Dataset excerpts:
# # # #
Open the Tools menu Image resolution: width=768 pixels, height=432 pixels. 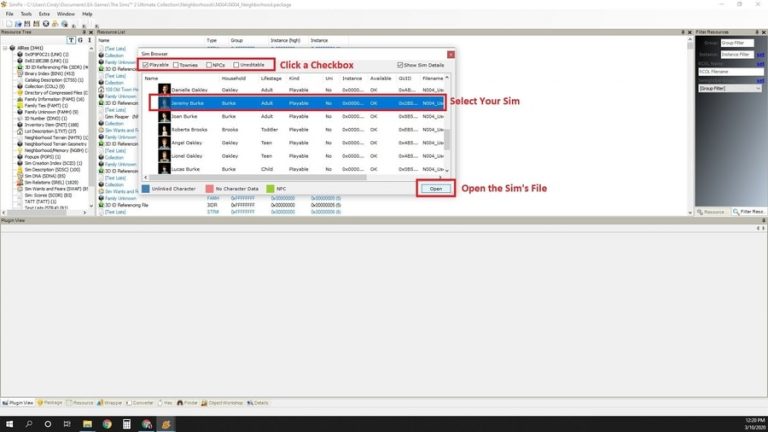[26, 14]
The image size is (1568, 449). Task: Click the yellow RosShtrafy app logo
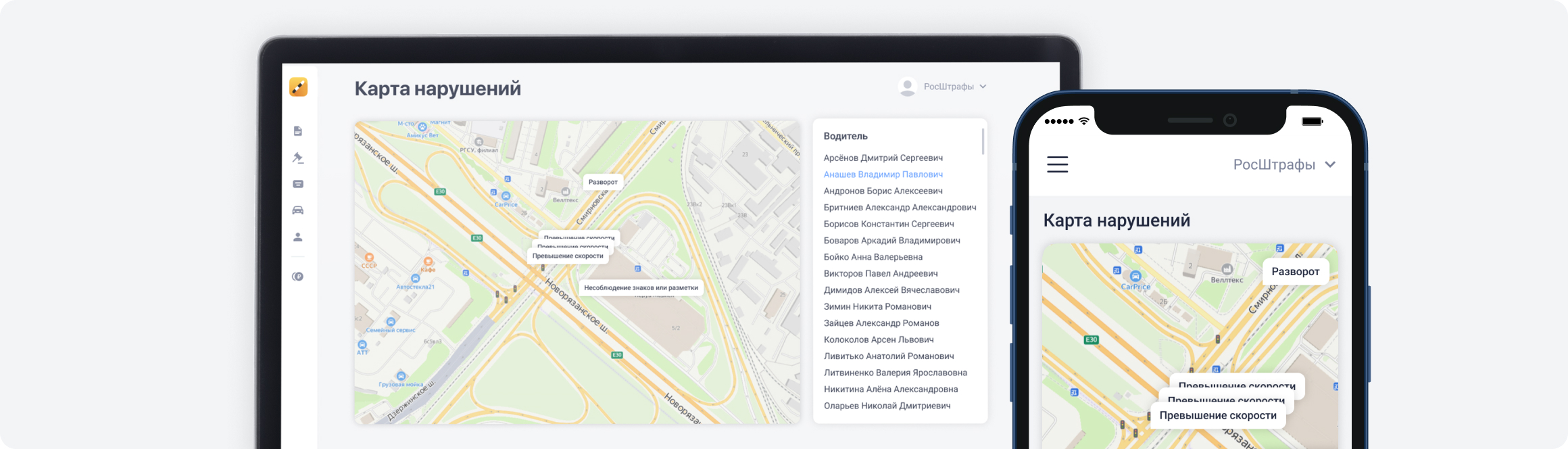[x=298, y=87]
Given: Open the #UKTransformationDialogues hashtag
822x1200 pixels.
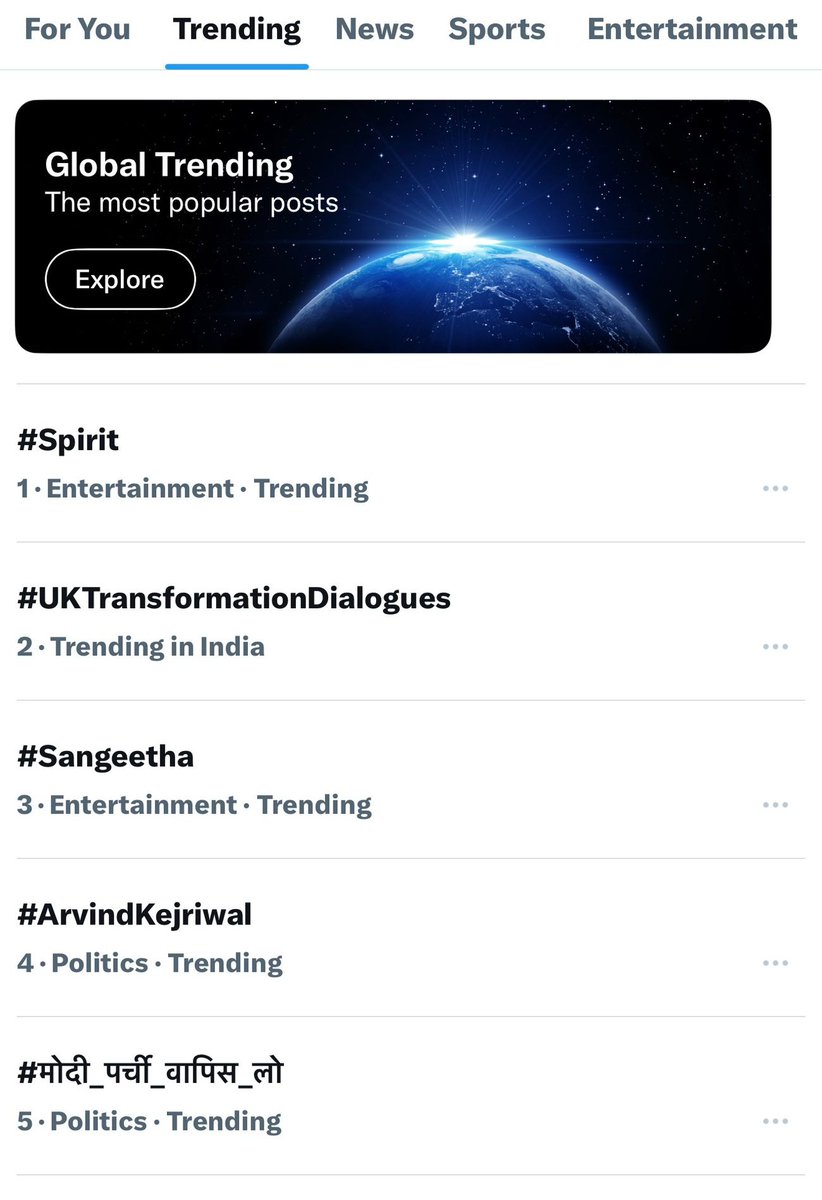Looking at the screenshot, I should (x=234, y=598).
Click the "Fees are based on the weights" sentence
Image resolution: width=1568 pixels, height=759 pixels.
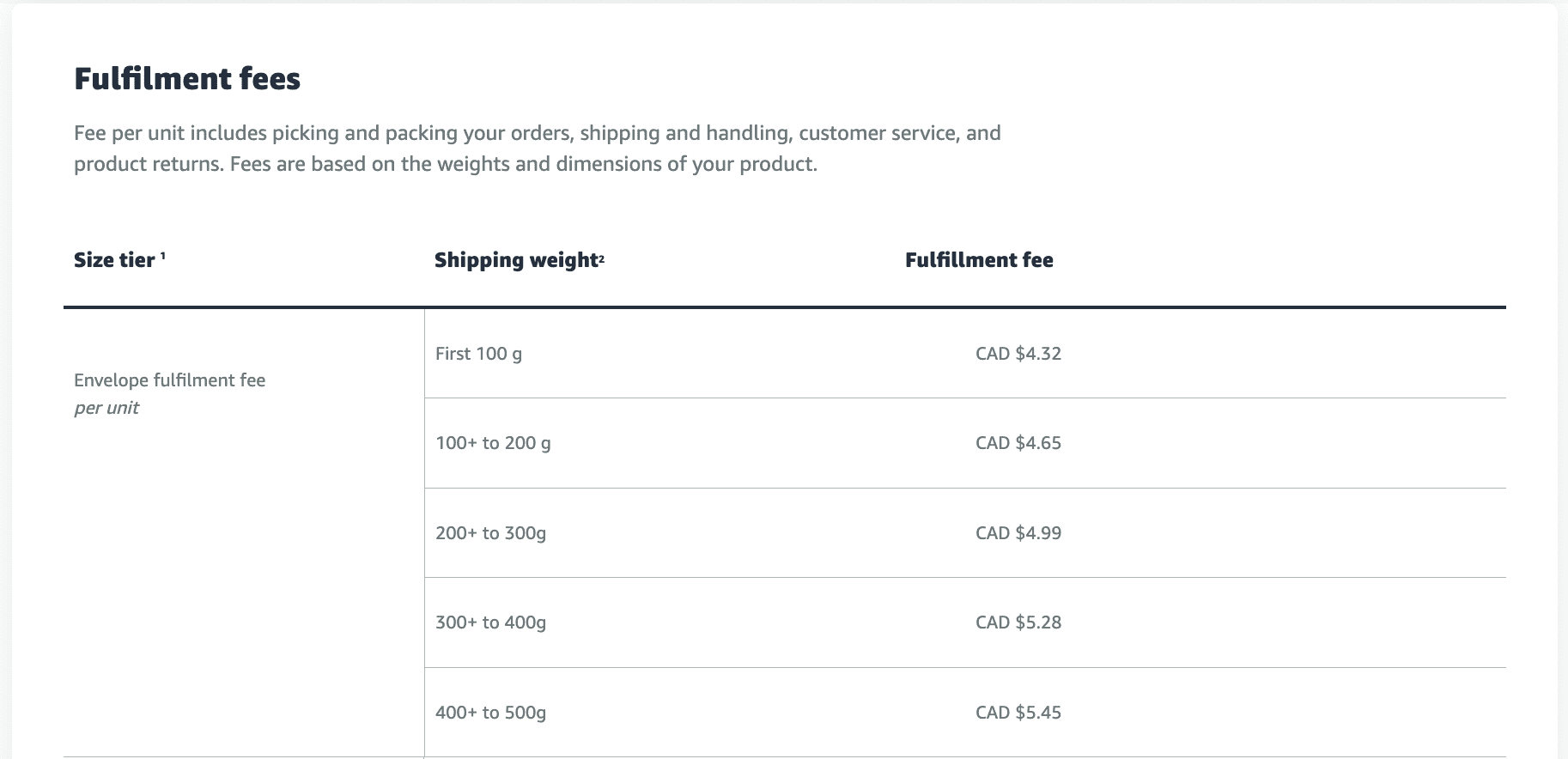click(523, 164)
# # # #
Exercise prompt:
Recast the listing above as a Markdown table with the columns Row and Content. Cover everything from the line containing "The image size" through the final line of the listing, inclusive, and leave out blank lines and the pictures.

Exercise answer:
| Row | Content |
|---|---|
| 1 | The image size is (1568, 449). Task: Click the yellow RosShtrafy app logo |
| 2 | [x=298, y=87] |
| 3 | Given: Open the #UKTransformationDialogues hashtag |
| 4 | 822x1200 pixels. |
| 5 | Looking at the screenshot, I should (x=234, y=598). |
| 6 | Click the "Fees are based on the weights" sentence |
| 7 | Image resolution: width=1568 pixels, height=759 pixels. |
| 8 | click(523, 164) |